*** Opening of INPUT MATERIAL ***
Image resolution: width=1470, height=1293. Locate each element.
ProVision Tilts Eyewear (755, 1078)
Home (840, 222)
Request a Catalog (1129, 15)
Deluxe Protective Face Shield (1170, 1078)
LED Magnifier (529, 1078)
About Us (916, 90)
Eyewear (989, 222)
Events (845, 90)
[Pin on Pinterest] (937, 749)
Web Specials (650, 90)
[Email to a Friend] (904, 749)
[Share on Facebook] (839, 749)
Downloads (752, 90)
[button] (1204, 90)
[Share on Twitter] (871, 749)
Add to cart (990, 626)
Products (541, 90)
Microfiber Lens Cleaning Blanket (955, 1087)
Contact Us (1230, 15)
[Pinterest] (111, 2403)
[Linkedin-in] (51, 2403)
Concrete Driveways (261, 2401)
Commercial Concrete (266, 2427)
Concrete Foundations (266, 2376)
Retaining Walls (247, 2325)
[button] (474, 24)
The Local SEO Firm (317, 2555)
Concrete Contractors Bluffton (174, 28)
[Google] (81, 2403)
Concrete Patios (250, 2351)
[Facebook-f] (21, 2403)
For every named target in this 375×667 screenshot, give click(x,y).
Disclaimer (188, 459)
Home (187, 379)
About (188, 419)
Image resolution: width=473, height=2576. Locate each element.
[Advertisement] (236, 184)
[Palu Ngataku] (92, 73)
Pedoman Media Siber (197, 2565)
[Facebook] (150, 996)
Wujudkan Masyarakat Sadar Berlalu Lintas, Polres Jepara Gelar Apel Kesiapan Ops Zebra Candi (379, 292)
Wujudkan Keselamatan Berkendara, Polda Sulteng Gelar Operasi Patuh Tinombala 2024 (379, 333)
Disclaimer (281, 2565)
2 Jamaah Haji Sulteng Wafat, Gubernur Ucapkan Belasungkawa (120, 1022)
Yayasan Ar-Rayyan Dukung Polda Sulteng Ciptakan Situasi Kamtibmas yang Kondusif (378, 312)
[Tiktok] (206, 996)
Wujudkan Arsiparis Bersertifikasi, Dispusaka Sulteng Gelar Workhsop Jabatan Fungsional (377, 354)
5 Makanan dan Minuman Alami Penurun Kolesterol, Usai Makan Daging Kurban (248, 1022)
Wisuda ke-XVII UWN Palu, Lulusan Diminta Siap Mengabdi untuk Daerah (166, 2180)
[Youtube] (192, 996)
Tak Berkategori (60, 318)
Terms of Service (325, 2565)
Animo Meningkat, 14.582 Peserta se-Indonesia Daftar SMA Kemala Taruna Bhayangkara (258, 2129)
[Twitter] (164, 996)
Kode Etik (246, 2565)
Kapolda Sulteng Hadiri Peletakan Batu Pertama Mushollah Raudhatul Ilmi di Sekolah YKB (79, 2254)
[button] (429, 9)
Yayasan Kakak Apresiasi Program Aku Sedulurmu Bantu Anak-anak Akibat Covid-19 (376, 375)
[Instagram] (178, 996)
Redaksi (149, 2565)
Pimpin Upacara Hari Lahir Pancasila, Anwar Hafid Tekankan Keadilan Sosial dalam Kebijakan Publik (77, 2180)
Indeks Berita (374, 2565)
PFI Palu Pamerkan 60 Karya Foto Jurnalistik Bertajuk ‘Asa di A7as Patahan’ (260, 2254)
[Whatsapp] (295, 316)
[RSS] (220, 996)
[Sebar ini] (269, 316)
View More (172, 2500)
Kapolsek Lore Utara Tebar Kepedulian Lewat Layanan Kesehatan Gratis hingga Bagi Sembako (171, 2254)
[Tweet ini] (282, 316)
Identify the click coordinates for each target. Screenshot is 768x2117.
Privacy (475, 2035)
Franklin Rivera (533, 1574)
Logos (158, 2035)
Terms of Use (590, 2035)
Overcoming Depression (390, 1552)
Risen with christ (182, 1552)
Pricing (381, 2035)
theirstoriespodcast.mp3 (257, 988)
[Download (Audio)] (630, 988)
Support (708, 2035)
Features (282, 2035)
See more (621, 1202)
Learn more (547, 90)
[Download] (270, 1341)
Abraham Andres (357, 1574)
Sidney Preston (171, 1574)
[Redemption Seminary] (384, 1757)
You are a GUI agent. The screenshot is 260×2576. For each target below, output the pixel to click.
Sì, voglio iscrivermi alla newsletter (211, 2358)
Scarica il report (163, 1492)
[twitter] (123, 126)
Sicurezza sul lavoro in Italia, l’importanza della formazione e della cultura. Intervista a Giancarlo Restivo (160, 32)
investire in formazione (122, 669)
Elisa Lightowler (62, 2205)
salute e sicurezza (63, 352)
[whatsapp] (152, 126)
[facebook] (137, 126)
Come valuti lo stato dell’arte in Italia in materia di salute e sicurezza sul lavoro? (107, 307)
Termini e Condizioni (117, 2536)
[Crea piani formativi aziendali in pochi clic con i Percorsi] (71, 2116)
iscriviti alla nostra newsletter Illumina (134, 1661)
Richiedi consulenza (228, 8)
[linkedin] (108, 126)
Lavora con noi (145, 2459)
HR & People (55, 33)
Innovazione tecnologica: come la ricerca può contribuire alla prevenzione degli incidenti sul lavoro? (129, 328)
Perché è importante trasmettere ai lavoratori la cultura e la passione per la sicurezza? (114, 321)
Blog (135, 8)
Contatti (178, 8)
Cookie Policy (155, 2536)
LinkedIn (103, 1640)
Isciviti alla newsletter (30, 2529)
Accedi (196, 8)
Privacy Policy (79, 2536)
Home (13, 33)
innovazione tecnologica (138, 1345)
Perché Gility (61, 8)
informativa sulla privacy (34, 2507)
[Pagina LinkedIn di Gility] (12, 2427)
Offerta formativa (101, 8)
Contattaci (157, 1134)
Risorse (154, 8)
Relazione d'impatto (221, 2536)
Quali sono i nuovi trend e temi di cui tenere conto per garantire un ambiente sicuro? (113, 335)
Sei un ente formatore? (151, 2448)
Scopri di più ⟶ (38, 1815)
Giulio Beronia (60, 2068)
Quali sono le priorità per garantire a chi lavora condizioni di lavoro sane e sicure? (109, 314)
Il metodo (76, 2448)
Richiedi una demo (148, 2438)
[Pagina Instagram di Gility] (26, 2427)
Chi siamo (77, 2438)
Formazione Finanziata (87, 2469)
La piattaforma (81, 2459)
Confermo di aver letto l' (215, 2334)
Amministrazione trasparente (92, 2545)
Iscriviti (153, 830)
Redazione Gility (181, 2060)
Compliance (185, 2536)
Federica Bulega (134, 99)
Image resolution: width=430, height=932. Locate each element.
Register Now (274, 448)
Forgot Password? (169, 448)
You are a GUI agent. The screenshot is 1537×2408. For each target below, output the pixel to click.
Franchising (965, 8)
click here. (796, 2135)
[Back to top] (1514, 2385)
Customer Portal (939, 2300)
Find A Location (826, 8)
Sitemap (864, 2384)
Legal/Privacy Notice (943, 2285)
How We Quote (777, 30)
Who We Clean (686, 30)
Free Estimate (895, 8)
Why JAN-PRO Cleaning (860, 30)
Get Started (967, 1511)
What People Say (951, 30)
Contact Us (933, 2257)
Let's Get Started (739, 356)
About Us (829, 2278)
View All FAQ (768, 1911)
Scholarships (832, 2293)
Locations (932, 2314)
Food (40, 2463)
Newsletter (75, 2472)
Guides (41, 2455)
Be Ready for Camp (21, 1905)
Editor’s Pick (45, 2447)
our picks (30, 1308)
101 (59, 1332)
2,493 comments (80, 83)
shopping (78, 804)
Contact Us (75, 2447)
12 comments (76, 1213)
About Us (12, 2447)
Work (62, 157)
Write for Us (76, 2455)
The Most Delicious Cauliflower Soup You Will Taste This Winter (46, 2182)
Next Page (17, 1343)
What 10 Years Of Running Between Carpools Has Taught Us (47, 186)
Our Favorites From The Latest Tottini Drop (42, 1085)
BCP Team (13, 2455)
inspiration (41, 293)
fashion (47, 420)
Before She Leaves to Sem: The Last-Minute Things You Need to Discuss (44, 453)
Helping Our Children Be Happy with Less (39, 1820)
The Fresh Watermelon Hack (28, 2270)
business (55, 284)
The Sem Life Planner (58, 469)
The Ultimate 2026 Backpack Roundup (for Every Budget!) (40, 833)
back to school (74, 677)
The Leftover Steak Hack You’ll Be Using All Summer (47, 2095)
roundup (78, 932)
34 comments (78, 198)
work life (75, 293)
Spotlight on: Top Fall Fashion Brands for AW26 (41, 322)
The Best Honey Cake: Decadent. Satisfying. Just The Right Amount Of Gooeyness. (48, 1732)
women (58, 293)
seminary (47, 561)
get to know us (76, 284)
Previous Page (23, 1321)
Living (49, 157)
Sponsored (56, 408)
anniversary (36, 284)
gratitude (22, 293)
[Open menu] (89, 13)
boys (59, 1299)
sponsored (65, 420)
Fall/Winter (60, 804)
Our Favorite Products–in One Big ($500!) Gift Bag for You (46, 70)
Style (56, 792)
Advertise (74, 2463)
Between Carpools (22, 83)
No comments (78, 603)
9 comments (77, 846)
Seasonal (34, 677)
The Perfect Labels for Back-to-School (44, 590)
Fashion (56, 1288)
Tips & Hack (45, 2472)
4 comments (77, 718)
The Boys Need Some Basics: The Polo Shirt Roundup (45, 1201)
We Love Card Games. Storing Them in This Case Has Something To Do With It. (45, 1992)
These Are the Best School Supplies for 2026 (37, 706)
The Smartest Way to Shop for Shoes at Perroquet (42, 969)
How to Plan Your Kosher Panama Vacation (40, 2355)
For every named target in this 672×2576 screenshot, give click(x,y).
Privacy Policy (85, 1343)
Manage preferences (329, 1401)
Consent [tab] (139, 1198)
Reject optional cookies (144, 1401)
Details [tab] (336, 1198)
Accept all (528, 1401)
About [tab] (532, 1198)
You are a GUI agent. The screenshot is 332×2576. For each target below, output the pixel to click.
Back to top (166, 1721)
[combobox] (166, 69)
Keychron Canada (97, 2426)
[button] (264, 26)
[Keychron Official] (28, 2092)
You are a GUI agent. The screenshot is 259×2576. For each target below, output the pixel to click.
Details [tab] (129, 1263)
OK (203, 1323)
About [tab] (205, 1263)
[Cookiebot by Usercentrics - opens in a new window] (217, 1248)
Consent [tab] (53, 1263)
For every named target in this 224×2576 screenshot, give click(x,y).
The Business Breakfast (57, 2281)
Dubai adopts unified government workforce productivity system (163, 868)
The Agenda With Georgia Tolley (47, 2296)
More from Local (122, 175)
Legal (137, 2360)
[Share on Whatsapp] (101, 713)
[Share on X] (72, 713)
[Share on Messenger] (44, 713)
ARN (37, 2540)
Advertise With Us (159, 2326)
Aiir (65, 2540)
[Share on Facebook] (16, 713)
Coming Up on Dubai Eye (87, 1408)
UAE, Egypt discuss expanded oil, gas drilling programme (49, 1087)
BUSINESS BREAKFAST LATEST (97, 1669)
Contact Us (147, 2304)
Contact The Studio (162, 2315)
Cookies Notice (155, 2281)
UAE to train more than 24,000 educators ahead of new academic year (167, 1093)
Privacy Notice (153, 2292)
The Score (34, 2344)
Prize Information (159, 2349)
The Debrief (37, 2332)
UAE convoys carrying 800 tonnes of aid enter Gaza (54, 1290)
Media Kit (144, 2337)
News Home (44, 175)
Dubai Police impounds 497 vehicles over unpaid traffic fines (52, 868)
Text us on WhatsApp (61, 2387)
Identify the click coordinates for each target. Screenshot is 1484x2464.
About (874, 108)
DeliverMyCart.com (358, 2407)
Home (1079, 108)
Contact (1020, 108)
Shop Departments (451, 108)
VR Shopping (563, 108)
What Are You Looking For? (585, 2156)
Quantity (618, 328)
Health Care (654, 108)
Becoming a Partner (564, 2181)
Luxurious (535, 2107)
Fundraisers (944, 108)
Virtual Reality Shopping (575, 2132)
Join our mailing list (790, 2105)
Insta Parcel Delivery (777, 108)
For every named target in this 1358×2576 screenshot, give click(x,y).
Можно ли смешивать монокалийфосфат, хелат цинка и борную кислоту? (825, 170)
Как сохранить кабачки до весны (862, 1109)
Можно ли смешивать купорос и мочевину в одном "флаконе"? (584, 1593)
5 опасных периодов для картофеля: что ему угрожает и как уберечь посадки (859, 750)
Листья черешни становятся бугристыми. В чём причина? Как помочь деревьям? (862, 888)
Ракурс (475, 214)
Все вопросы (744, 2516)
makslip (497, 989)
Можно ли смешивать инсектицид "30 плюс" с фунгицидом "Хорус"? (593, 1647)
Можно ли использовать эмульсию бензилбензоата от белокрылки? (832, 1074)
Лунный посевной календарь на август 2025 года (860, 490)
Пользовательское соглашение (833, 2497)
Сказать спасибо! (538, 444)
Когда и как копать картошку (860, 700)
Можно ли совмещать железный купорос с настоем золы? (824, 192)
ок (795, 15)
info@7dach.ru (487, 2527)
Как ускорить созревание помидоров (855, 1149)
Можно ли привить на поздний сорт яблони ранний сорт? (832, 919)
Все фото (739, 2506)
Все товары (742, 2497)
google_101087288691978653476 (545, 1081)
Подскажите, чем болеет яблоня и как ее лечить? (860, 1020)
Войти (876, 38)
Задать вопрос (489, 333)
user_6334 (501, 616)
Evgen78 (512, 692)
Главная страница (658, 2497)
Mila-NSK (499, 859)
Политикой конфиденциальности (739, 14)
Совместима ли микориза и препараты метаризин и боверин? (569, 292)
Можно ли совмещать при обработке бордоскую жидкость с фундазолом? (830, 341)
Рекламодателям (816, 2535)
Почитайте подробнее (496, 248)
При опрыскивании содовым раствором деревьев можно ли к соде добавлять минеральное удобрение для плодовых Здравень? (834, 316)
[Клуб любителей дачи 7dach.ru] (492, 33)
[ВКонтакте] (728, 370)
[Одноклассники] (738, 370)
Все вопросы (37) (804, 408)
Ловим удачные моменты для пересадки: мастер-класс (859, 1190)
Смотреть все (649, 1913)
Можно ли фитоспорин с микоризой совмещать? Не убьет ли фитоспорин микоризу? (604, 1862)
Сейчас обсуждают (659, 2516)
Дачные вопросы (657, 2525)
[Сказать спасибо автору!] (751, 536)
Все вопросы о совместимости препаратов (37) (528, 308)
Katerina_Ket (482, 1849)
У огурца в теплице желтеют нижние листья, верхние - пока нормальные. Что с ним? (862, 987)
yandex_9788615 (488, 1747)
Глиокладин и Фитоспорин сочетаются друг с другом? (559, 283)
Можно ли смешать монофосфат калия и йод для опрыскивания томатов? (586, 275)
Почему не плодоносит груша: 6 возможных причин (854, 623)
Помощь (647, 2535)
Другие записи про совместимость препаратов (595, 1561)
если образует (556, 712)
*** Close of INPUT MATERIAL ***
■ INSTRUCTIONS FOR THE TASK
Reproduce, word for word and in full, only the lines above that start at the line with "Forgot Password? (169, 448)" and run through the line with "Spotlight on: Top", both ends included.

■ RESPONSE AREA
Forgot Password? (169, 448)
You are a GUI agent. The screenshot is 1537×2408. For each target below, output the pixel to click.
Franchising (965, 8)
click here. (796, 2135)
[Back to top] (1514, 2385)
Customer Portal (939, 2300)
Find A Location (826, 8)
Sitemap (864, 2384)
Legal/Privacy Notice (943, 2285)
How We Quote (777, 30)
Who We Clean (686, 30)
Free Estimate (895, 8)
Why JAN-PRO Cleaning (860, 30)
Get Started (967, 1511)
What People Say (951, 30)
Contact Us (933, 2257)
Let's Get Started (739, 356)
About Us (829, 2278)
View All FAQ (768, 1911)
Scholarships (832, 2293)
Locations (932, 2314)
Food (40, 2463)
Newsletter (75, 2472)
Guides (41, 2455)
Be Ready for Camp (21, 1905)
Editor’s Pick (45, 2447)
our picks (30, 1308)
101 (59, 1332)
2,493 comments (80, 83)
shopping (78, 804)
Contact Us (75, 2447)
12 comments (76, 1213)
About Us (12, 2447)
Work (62, 157)
Write for Us (76, 2455)
The Most Delicious Cauliflower Soup You Will Taste This Winter (46, 2182)
Next Page (17, 1343)
What 10 Years Of Running Between Carpools Has Taught Us (47, 186)
Our Favorites From The Latest Tottini Drop (42, 1085)
BCP Team (13, 2455)
inspiration (41, 293)
fashion (47, 420)
Before She Leaves to Sem: The Last-Minute Things You Need to Discuss (44, 453)
Helping Our Children Be Happy with Less (39, 1820)
The Fresh Watermelon Hack (28, 2270)
business (55, 284)
The Sem Life Planner (58, 469)
The Ultimate 2026 Backpack Roundup (for Every Budget!) (40, 833)
back to school (74, 677)
The Leftover Steak Hack You’ll Be Using All Summer (47, 2095)
roundup (78, 932)
34 comments (78, 198)
work life (75, 293)
Spotlight on: Top Fall Fashion Brands for AW26 (41, 322)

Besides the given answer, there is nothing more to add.